Exercise: Format every line of the rows below as a JSON list of strings, one string per line, skipping any blank lines. Leave the pictures out.

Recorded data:
- - - - -

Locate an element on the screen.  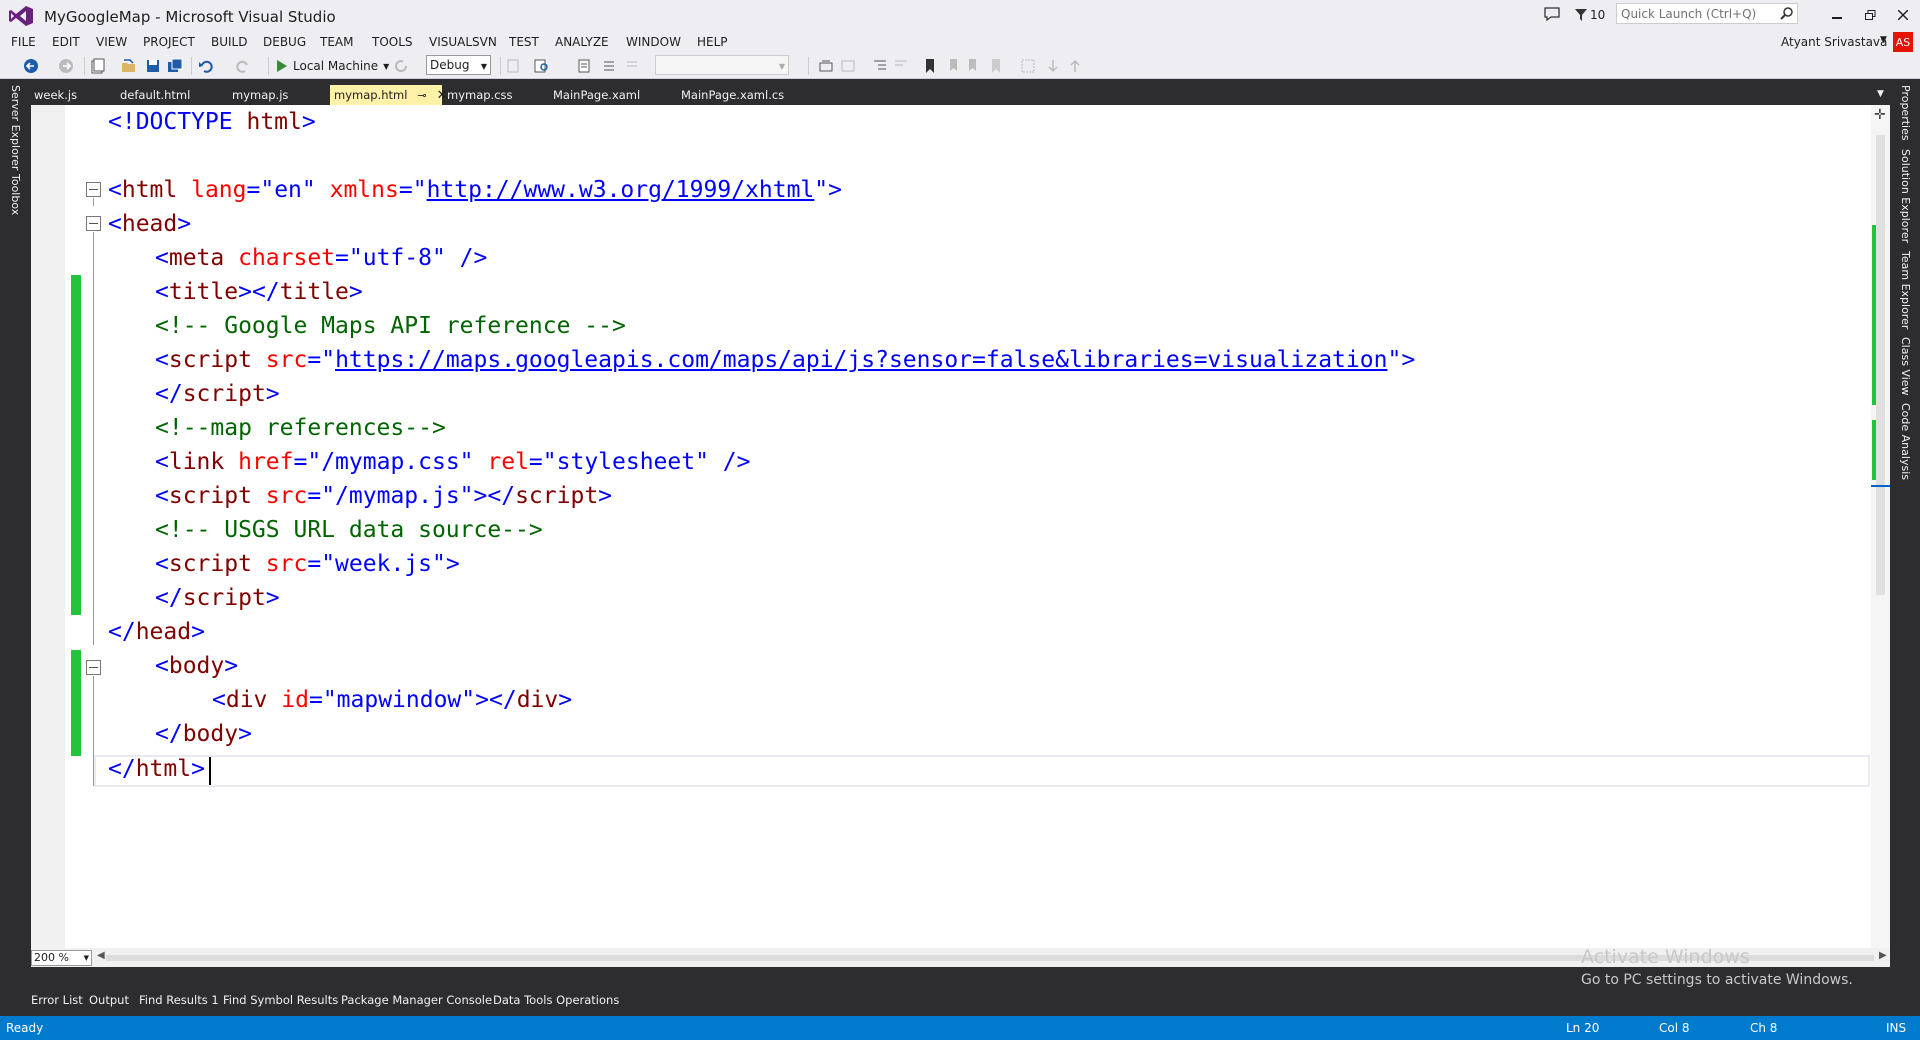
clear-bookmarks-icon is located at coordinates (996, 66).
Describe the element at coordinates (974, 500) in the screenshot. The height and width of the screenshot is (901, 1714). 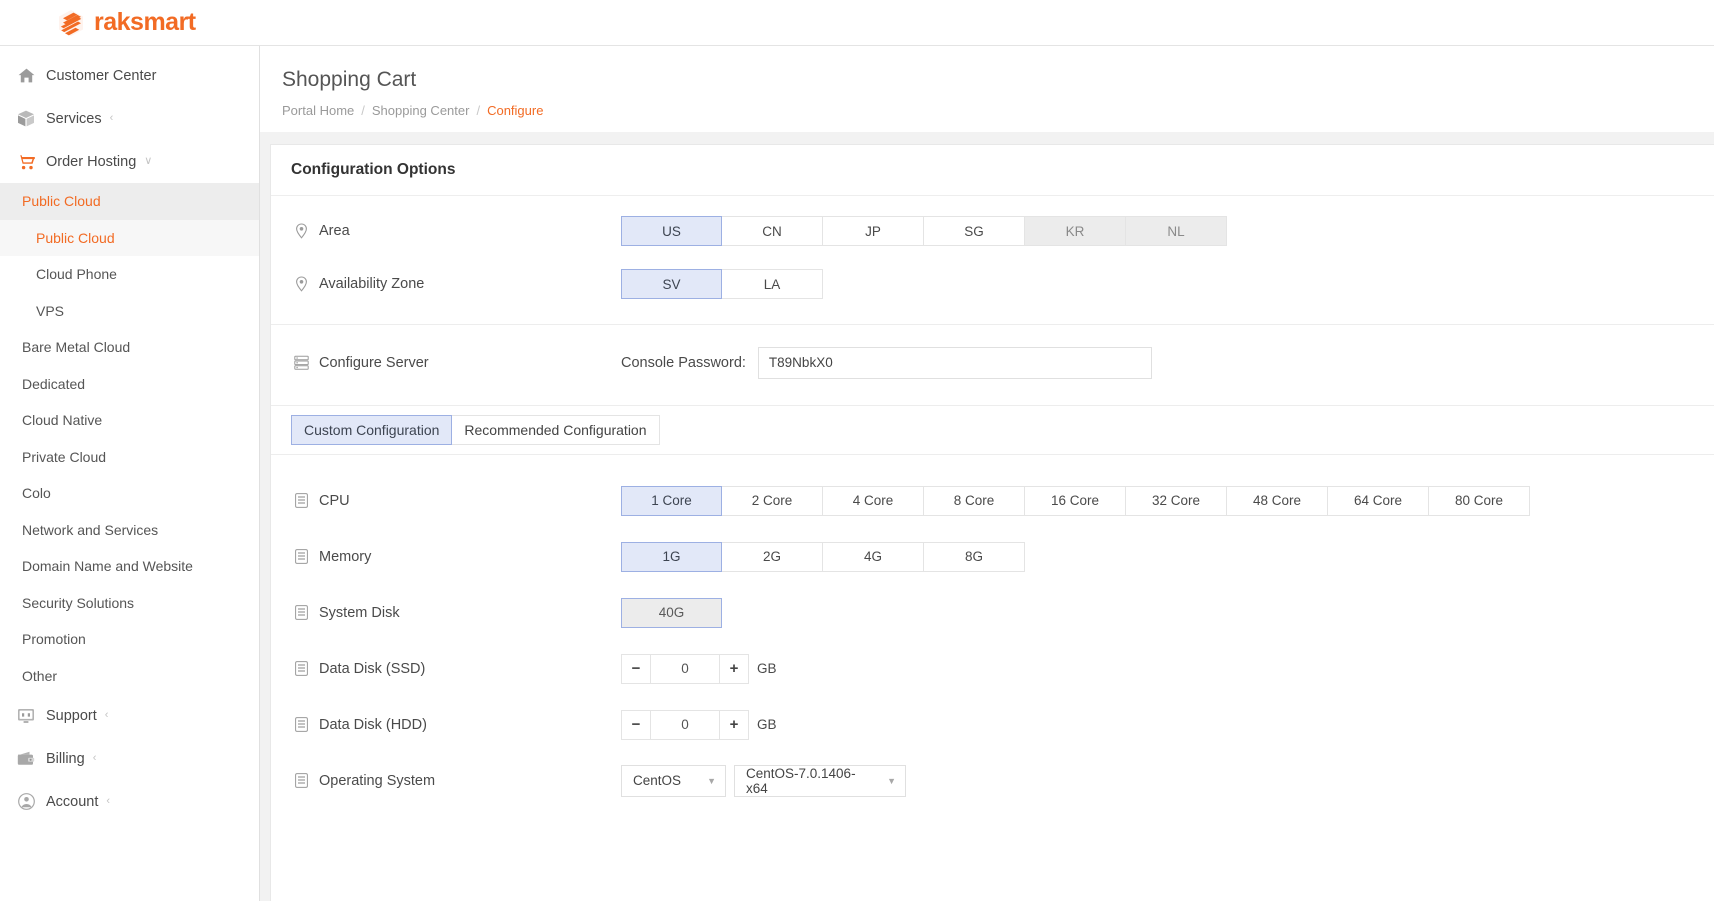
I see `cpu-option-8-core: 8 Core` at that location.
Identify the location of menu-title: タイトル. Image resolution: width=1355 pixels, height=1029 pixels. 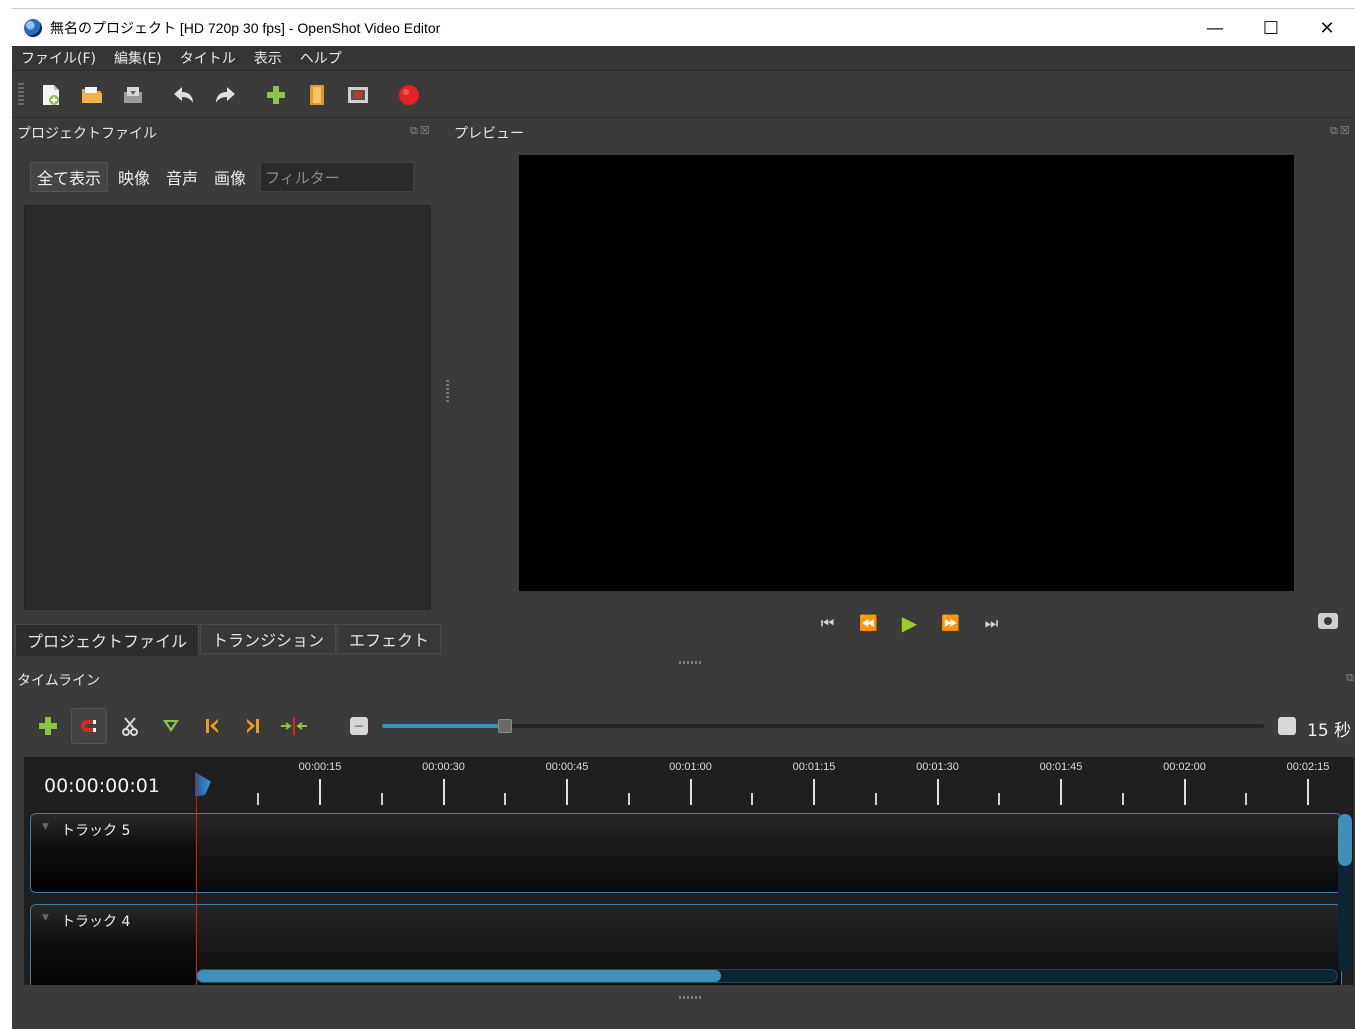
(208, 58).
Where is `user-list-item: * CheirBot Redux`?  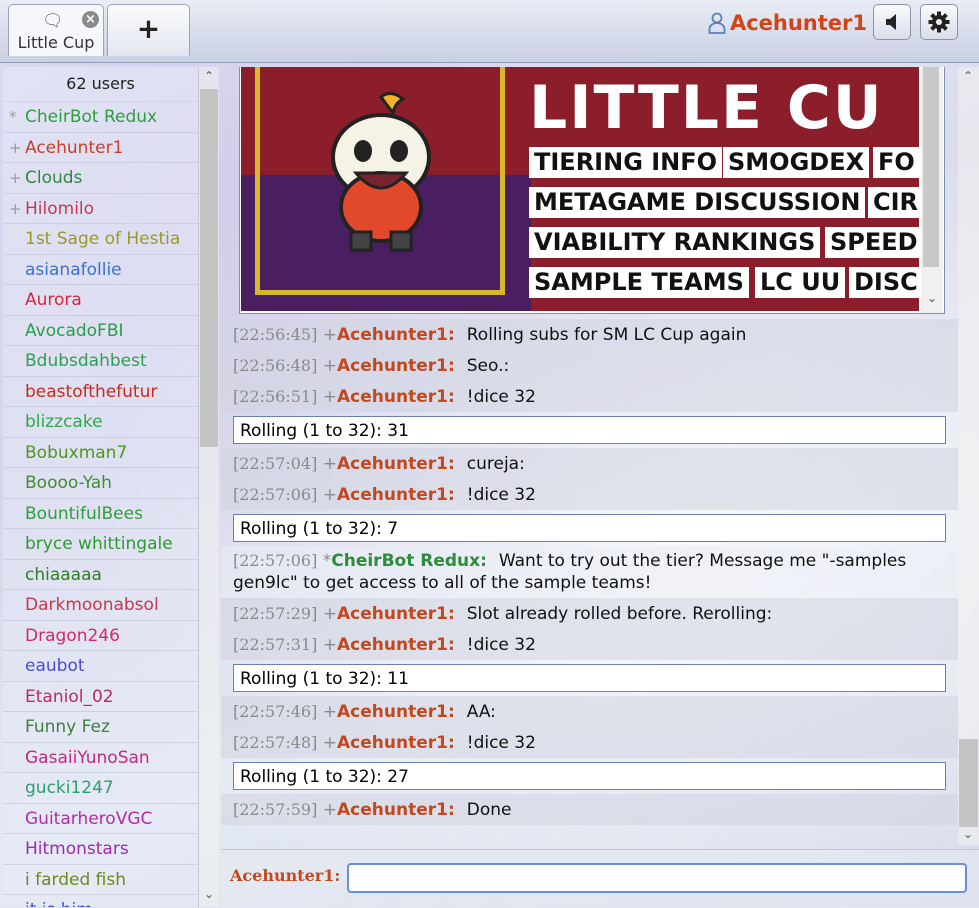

- - - - -

Written answer:
[
  "Locate an element on the screen.  ",
  "clear-bookmarks-icon is located at coordinates (996, 66).",
  "Describe the element at coordinates (974, 500) in the screenshot. The height and width of the screenshot is (901, 1714). ",
  "I see `cpu-option-8-core: 8 Core` at that location.",
  "Identify the location of menu-title: タイトル. Image resolution: width=1355 pixels, height=1029 pixels. ",
  "(208, 58).",
  "Where is `user-list-item: * CheirBot Redux`?  "
]